Gray Schick of Psi Upsilon gives some insight into his LeaderShape experience this week...
This past winter, I was selected to be a participant in LeaderShape, a weeklong conference that aims to strengthen confidence, integrity, and leadership skills. I didn’t have much knowledge about the program when applying, but I heard such great things about it. And after going through it, I can now be another voice encouraging anyone and everyone to apply.
The first day was a bit tense. We were fifty strangers in a large meeting hall that had little idea what the week would look like. And after getting acquainted with everyone, I realized that we all had our differences. It seemed impossible that we would all get along; however, through the various activities and open conversations during the week, we all created a strong bond with one another. Sure, there were disagreements, but everyone remained respectful and open-minded. We established an atmosphere of tolerance, which allowed for genuine and meaningful discussions.
A few of these discussions involved Greek Life, specifically the divide between Greeks and non-Greeks. Before LeaderShape, I wasn’t too aware that there was a “divide,” but after listening to various people’s stories, experiences, and opinions, I realized that a separation exists. I think this is due to a prominent mentality that fraternities and sororities do everything together. There is limited outreach from Greek to non-Greek communities, and it is essential that we break this exclusivity.

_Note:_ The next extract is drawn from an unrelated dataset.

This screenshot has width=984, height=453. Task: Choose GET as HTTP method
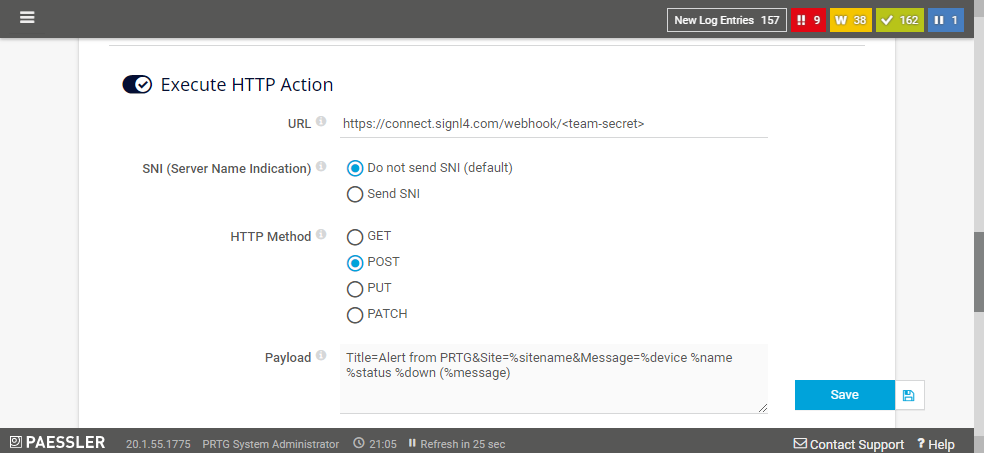[x=355, y=237]
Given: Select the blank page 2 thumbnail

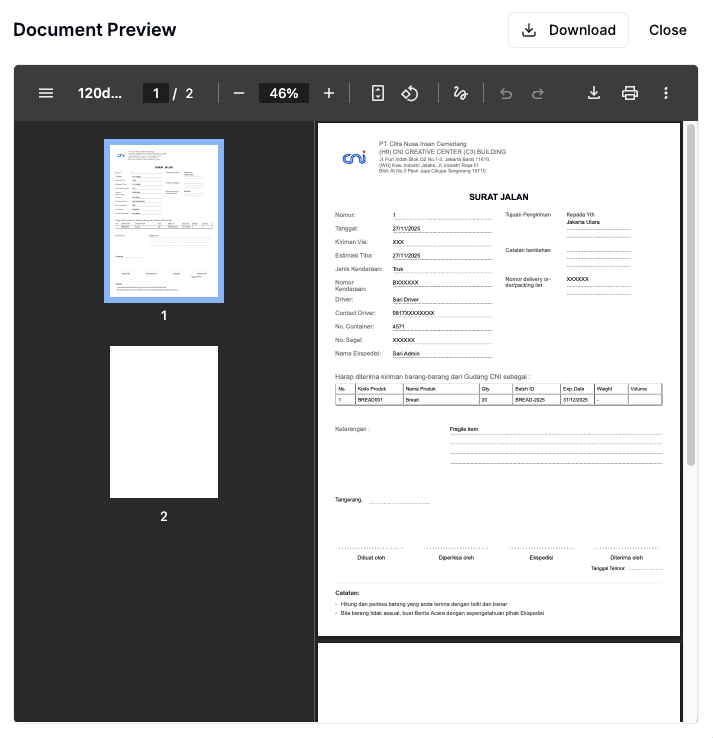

LeaderShape did help me build my confidence and leadership skills, but I got out something much more. I learned that we all are entitled to our opinions and our voice, but more importantly I learned how to set opinions aside and listen to others. Instead of being dismissive of those who think differently, I welcomed the opportunity to learn why. Understanding differences teaches more than blindly following sameness. Especially when considering the Greek/non-Greek divide, we must remember that there is more to life outside our comfort zone.
I left LeaderShape with a fresh outlook on my college life. I love being involved in my fraternity, but I also look forward to the various opportunities that are ahead to me. I also left LeaderShape with an entirely new friend group that supports me every step of the way. To whomever is reading: take some risks, get involved, and meet new people.